President Bush's recent call on Palestinians to change their leadership as a step toward reaching an independent state will greatly complicate any political reform and might even strengthen Yasser Arafat's power. But the president's criticism should not halt those of us in the Arab world from voicing our own criticism of Arafat -- perhaps for reasons different from those of the American president.
In discussions among Arab intellectuals, writers and activists, there is an undeclared reality: Arafat cannot bring about true reform. Since 1965, Arafat has dragged his people from one defeat to another, from one misery to another and from one humiliation to another. In private debates, many of us admit that the Palestinians suffer from not only the Israeli military occupation, but also another long occupation by Arafat and his cronies.
It is time for Arabs to say publicly what we have been saying privately: Yasser Arafat must go. His removal would be in the best interest of the Palestinian people, especially at this critical time:
* He has persuaded much of the world that only Arafat or ''the devil'' -- meaning Hamas or Islamic Jihad -- could lead the Palestinians.
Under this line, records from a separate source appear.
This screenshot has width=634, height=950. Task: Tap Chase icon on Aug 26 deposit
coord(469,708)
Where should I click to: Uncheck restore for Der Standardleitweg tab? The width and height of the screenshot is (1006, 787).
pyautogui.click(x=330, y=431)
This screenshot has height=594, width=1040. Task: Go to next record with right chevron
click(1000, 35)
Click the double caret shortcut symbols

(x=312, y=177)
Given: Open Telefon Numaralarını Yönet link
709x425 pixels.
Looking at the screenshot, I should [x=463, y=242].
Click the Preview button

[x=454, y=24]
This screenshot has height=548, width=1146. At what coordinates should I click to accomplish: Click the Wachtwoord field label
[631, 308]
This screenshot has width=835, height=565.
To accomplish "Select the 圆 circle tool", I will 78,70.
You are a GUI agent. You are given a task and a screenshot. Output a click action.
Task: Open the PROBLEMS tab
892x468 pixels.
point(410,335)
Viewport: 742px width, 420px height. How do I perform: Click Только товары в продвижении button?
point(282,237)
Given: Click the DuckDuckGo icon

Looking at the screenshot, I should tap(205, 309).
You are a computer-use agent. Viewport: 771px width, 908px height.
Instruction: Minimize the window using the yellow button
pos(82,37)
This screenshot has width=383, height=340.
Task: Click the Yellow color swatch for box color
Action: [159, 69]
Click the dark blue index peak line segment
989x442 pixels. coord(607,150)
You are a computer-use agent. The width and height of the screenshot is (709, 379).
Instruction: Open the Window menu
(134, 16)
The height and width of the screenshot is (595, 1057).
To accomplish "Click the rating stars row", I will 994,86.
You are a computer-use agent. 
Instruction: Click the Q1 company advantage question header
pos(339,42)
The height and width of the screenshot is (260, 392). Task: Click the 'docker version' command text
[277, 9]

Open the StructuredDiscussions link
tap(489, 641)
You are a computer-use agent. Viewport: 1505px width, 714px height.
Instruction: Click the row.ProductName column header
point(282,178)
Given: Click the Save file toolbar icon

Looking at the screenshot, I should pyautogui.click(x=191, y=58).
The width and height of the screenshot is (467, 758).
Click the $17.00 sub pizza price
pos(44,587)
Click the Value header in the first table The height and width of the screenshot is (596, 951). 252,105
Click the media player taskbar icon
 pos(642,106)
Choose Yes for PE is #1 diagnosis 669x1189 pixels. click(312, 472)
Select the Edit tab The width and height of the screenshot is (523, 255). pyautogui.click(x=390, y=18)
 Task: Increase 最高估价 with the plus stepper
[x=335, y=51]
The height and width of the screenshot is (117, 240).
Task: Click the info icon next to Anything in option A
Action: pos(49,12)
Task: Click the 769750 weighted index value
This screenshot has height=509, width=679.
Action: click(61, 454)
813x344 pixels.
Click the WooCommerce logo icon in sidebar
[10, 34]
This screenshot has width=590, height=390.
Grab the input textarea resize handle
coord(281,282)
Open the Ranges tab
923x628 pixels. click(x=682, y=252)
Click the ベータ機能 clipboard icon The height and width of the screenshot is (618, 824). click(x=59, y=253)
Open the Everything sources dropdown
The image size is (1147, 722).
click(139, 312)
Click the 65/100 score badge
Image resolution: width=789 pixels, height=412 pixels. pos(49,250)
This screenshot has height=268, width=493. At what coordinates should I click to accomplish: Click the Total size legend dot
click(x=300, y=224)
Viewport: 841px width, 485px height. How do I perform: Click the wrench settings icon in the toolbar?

These militants, in turn, use violence not only to fight Israeli occupation, but also as a political tool to underscore the fragility of Arafat's leadership. This circle of violence severely damages the legitimacy of the Palestinians' struggle in the eyes of the rest of the world.
* He has overseen the unspeakable corruption and mismanagement of the Palestinian Authority, making Hamas and Islamic Jihad popular alternatives for the desperate people of the West Bank and Gaza Strip.
* Especially at this juncture in their long struggle, Palestinians need to replace Arafat's aging visage with new, dynamic leaders who will represent them in a more favorable light internationally and work to undermine the power of the militants.
* The Bush administration has stated unequivocally that Arafat will not be part of any further negotiations. Therefore, Arafat is a real obstacle to and liability for a potential independent Palestinian state.
Separate leader from struggle
It is vital for intellectuals and activists in the Arab world to encourage its few brave voices to go beyond their shy criticism of Arafat. Prominent Palestinian intellectuals, among them Fawaz Turki and Edward Said, long have been calling for serious reform, particularly during the past 10 years. But the most crucial reform is simply the end of Arafat's long monopoly over the Palestinian cause. His removal could lead to a new leadership that not only understands the need for peace, but also has the clear and solid strategy needed to achieve it.
Palestinian society certainly is capable of producing competent new leadership -- but not under the current conditions, which make it impossible for potential leaders to emerge from beneath or within the rigid Arafat regime. Nor can Palestinians engage in a serious public debate about political reform while they are under the siege of Israeli Prime Minister Ariel Sharon's military.
Power disguised as pride
Arafat is using the precarious current situation as an excuse to delay any reform. He started mobilizing his people to re-elect him in order ''to prove to the world that Palestinians do not take orders from anyone.'' A new call by Washington for the Israelis to end their brutal occupation would balance Bush's call to end Arafat's rule.
Any call by Palestinians for reform is not genuine unless it accepts the risks involved in making a major leadership change. Right now, Palestinians face a historical opportunity to prove to themselves -- and to the world -- that they are capable of taking such a risk and that they will no longer be used as pawns by a corrupt and arrogant Yasser Arafat.
Sulaiman Al-Hattlan, a Saudi journalist and political analyst, is a post-doctoral fellow at the Center for Middle Eastern Studies at Harvard.